YOUR GOAL >> Pull out each line of the data below that contains the word "button". Match the case of the letters.

--------------------

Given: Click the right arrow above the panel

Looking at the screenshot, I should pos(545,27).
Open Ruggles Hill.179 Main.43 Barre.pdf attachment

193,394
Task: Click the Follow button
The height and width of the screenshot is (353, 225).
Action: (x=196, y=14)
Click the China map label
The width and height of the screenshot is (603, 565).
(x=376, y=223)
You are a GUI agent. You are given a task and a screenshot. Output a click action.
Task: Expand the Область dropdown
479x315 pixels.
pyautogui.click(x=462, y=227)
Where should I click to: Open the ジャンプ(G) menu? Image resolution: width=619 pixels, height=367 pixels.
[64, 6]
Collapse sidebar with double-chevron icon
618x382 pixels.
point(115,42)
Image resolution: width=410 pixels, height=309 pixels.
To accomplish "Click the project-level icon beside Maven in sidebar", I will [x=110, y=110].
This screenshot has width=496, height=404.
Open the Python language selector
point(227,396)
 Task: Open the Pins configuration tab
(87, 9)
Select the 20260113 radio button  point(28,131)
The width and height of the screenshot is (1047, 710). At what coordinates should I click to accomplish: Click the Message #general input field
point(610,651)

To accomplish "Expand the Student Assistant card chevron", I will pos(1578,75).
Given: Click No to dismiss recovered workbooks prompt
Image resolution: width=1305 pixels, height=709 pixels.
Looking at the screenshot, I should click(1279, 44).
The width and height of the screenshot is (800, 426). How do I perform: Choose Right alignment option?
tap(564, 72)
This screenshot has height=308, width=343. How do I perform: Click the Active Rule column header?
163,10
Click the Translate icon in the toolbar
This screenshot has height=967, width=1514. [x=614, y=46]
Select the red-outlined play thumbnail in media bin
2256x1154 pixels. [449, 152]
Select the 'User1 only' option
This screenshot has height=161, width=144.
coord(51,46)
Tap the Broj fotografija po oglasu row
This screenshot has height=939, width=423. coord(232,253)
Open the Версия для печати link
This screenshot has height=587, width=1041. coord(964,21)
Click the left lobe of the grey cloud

--------------------

OUTPUT FOR THIS EXERCISE >>
Task: Click the Follow button
Select the 20260113 radio button  point(28,131)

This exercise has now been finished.